Внезапно поэта охватила безотчетная тревога. В его голове зароились смутные предчувствия, и он бросился к двери.
Весь путь до постоялого двора Данте проделал бегом, проклиная себя за непредусмотрительность. Пожалев математика, которого пытали в тюрьме, он приказал его освободить. При этом он руководствовался не разумом, а чувством вины. Ведь Данте сам велел задержать Фабио и стал косвенным виновником его мучений. А потом поэт приказал его освободить, чтобы скорее забыть его окровавленное лицо и вывернутые суставы.

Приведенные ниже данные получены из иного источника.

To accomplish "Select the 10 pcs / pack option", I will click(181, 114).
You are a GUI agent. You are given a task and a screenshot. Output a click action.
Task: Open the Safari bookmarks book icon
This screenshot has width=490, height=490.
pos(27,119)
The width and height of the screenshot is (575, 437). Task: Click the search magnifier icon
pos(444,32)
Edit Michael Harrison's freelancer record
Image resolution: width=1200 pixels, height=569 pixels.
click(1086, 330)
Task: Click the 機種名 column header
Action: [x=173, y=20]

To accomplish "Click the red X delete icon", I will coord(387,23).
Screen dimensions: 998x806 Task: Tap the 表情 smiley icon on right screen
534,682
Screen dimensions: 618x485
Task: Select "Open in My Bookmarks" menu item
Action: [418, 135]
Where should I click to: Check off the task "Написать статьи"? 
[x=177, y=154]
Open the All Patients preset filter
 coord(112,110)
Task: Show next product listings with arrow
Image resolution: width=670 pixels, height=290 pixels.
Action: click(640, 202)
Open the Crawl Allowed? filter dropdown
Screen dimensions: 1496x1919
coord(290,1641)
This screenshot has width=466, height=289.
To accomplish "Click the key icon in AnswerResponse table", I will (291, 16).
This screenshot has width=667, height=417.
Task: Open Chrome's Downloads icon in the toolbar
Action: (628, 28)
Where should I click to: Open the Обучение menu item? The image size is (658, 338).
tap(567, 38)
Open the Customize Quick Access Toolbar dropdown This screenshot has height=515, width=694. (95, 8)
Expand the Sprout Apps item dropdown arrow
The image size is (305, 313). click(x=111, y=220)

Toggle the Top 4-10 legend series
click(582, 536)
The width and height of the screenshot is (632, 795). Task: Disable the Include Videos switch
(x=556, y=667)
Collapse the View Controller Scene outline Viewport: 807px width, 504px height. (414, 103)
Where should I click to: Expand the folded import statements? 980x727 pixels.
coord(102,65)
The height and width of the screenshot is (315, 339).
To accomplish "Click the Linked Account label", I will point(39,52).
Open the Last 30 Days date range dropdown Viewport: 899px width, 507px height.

Но, может, еще не поздно? Может, математик все-таки решил немного отдохнуть, прежде чем пуститься в бегство на север?
В комнате никого не было. На столе лежали бумаги, испещренные геометрическими фигурами и цифрами. Потрогав пальцами чернила, Данте почувствовал, что они еще не просохли. Значит, математик только что был у себя!
Быстро просмотрев верхний лист, поэт увидел лишь заметки о склонении Венеры. Однако в углу листа он заметил какие-то красноватые пятна, словно кто-то прикасался к бумаге окровавленными пальцами. Машинально подняв голову, Данте взглянул в окно. Только что прозвучал колокол к вечерне — настало лучшее время для наблюдения за Венерой во всем ее великолепии. Про себя поэт восхитился измученным математиком, который не бросил занятий своей наукой.
Покинув комнату Фабио, Данте пошел о лестнице наверх На самом верху лестницы был люк. Данте поднял его крышку руками, высунул голову наружу и с досадой убедился в том, что на крыше башни никого нет. Однако не успел он опустить крышку люка, как внизу раздались чьи-то вопли. Предчувствуя страшное, Данте кинулся вниз, прыгая через три ступеньки.
Вопили из-за древней римской стены, где раньше начинались поля. Пройдя под аркой в стене, поэт подошел к людям, склонившимся над чем-то у подножия башни.
Тело математика лежало на камнях в луже крови.
Тут же был и хозяин постоялого двора, сразу узнавший Данте.
— Какое несчастье! — воскликнул он.
Поэт отогнал всех от трупа, чтобы лучше его разглядеть. Череп Фабио треснул, а руки и ноги были сломаны. Он явно с силой ударился оземь. Подняв голову к вершине башни, поэт подумал, что математик свалился оттуда, наблюдая за Венерой.
Но когда же это случилось? Труп был еще теплым, а Данте не слышал ни крика, ни звука его падения!..
— Как вы его нашли? — спросил он у собравшихся.
Все начали переглядываться и пожимать плечами.